The 2005 survey was designed in part to figure out what was happening inside the heads of white men. A key component was a series of questions that got at people’s most basic cultural world views. These touched on really basic matters of how human societies should be organized. Should individuals be self-reliant? Should people be required to share good fortune? And so on. With the results from these questions, Kahan slotted people into one of four world views (developed from the Cultural Theory of Risk first advanced by the anthropologist Mary Douglas and political scientist Aaron Wildavsky). In Kahan’s terms they were individualist, egalitarian, hierarchist, and communitarian.
When Kahan crunched his numbers, he found lots of correlations between risk and other factors like income and education. But the strongest correlations were between risk perception and world view. If a person were, for example, a hierarchist—someone who believes people should have defined places in society and respect authority—you could quite accurately predict what he felt about various risks. Abortion? A serious risk to a woman’s health. Marijuana? A dangerous drug. Climate change? Not a big threat. Guns? Not a problem in the hands of law-abiding citizens.
Kahan also found that a disproportionate number of white men were hierarchists or individualists. When he adjusted the numbers to account for this, the white-male effect disappeared. So it wasn’t race and gender that mattered. It was culture. Kahan confirmed this when he found that although black men generally rated the risks of private gun ownership to be very high, black men found to be individualist rated guns a low risk—just like white men who were individualist.

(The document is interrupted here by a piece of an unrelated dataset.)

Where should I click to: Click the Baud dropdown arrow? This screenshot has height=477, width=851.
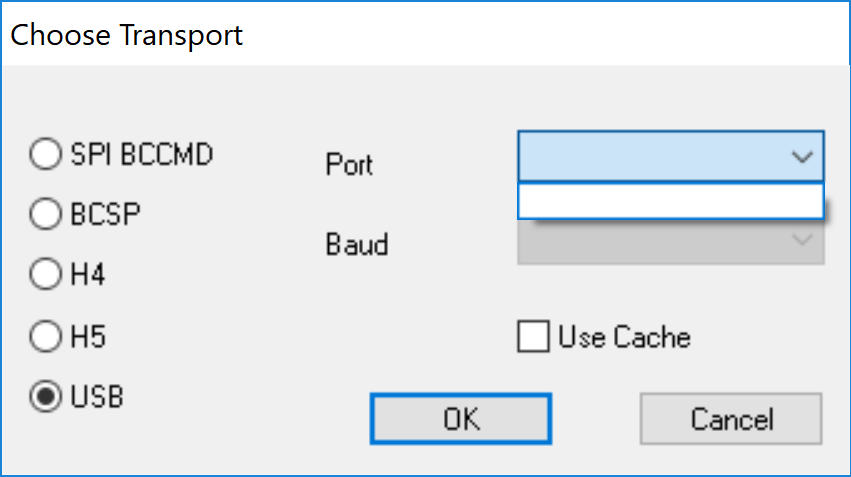tap(802, 240)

Hierarchists also rated the risk posed by guns to be low. Communitarians and egalitarians, however, feel they are very dangerous. Why? The explanation lies in feelings and the cultures that create them. “People who’ve been raised in a relatively individualistic community or who’ve been exposed to certain kinds of traditional values will have a positive association with guns,” Kahan says. “They’ll have positive emotions because they’ll associate them with individualistic virtues like self-reliance or with certain kinds of traditional roles like a protective father. Then they’ll form the corresponding perception. Guns are safe. Too much gun control is dangerous. Whereas people who’ve been raised in more communitarian communities will develop negative feelings toward guns. They’ll see them as evidence that people in the community are distrustful of each other. They’ll resent the idea that the public function of protection is taken by individuals who are supposed to do it for themselves. People who have an egalitarian sensibility, instead of valuing traditional roles like protector and father and hunter, might associate them with patriarchy or stereotypes that they think treat women unfairly, and they’ll develop a negative affective orientation toward the gun.” And once an opinion forms, information is screened to suit.